Lloyd very cogently argues this last point throughout his book and is careful to point out errors in methodology that may have led researchers to misleading conclusions about their subjects. This puts much of the evidence he provides into valuable perspective and reminds the reader to take caution in assuming the validity of research results. He address Berlin and Kay’s study on color perception in this way, explaining that, whether or not they intended to, their research question and materials were inherently skewed toward the results they hoped to find. He explains that Berlin and Kay essentially got the results they hoped for by failing to recognize the connotations of the differences they perceived. He claims that in their methodology, they favored hue over luminosity, which does not really allow for an appropriate answer if the informants categorized color in other terms. Lloyd here employs his knowledge of ancient Greek color classification to further explain his opposition to Berlin and Kay’s supposedly conclusive results on color universals. He presents the terms leukon and melan, which he explains are descriptors not of hue, but rather of luminosity. Additionally, Lloyd adds that similar to perceiving luminosity or saturation instead of hue, Berlin and Kay may have overlooked the fact that a color term may not have been the target identifier for a particular object. As Conklin’s findings explain, although an identifier may appear to be addressing color, it may very well be instead addressing a different primary connotation, such as wetness or dryness.

Despite the extreme variability of claims Lloyd addresses in Cognitive Variations, he manages to maintain an unbiased stance on each topic. While he imbues the text with his own judgements, his attempts at a true dissection of past arguments for the betterment of the cognitive discourse are successful. While Lloyd’s book is an impressive piece of scholarship, weaving together arguments made by those with opposing viewpoints, it is certainly an overview of these arguments. This is not to discount his achievements in bringing together such a diverse set of accounts, but rather to note that each chapter does not go into immense detail on each cognitive variation discussed. If more information was desired on certain arguments, further outside reading would be required. However, painstaking detail is not Lloyd’s objective here, but rather to bring together various and often opposing viewpoints and piece them together to make more sense of human cognition.
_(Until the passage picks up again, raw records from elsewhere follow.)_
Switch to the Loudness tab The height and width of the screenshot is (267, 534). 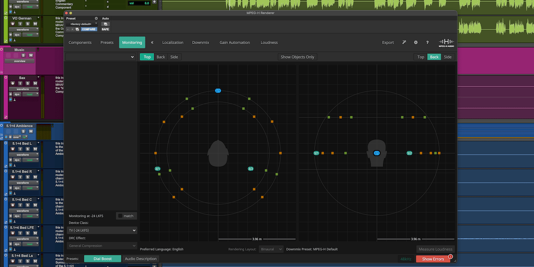pyautogui.click(x=269, y=43)

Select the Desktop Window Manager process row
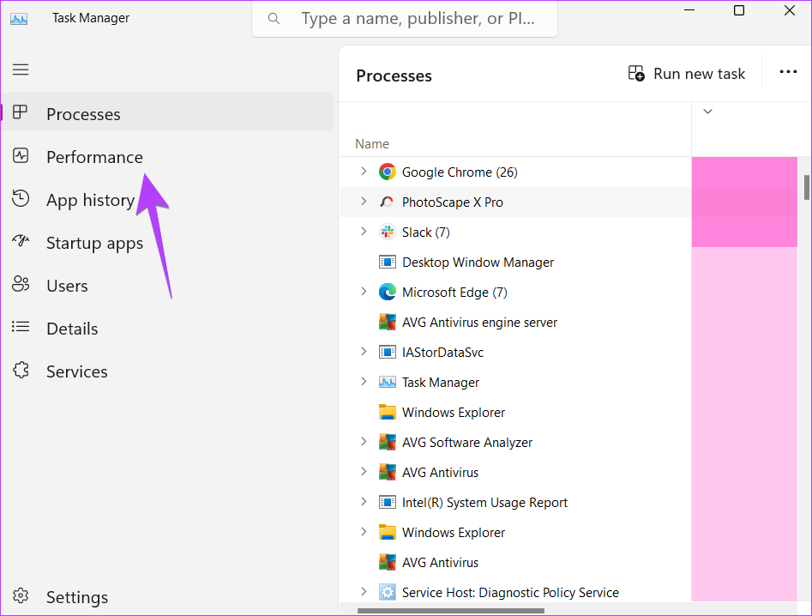coord(478,263)
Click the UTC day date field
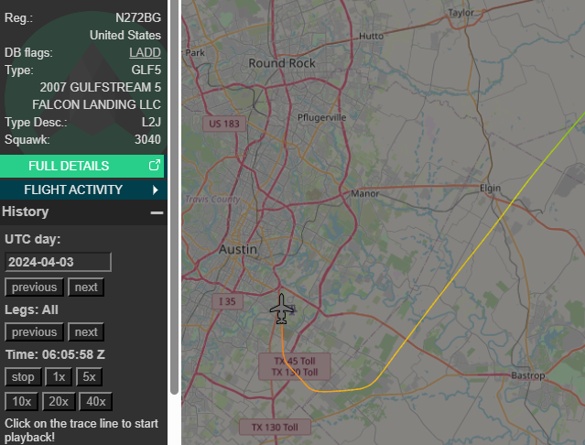This screenshot has width=585, height=445. point(58,262)
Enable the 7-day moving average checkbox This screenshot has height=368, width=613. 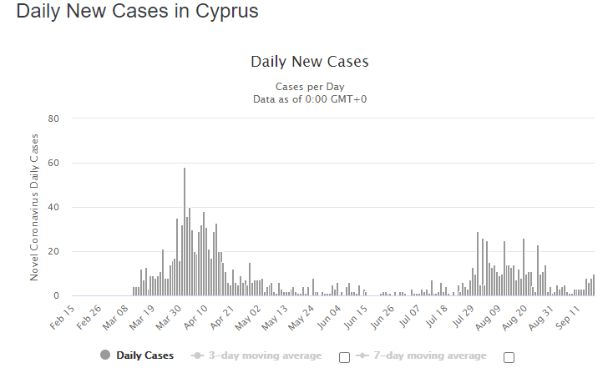click(509, 357)
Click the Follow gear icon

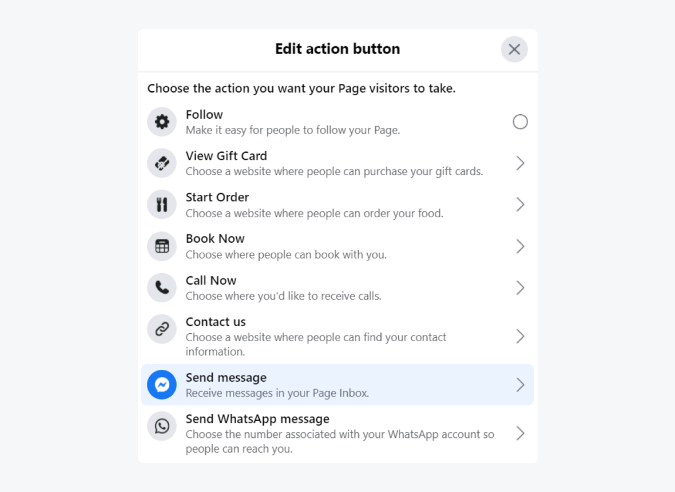pos(161,122)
In total, Lloyd accomplishes exactly what he sets out to do. In sharing such a wide variety of findings from research in biology, psychology, anthropology, history, and more, he rightly concludes that the most effective way to approach issues of human cognition is through an interdisciplinary approach. As he shows throughout the text, failing to look at research findings through multiple lenses can lead to error and misleading conclusions. Taking advantage of the strengths of each discipline can make for more conclusive and accurate discoveries.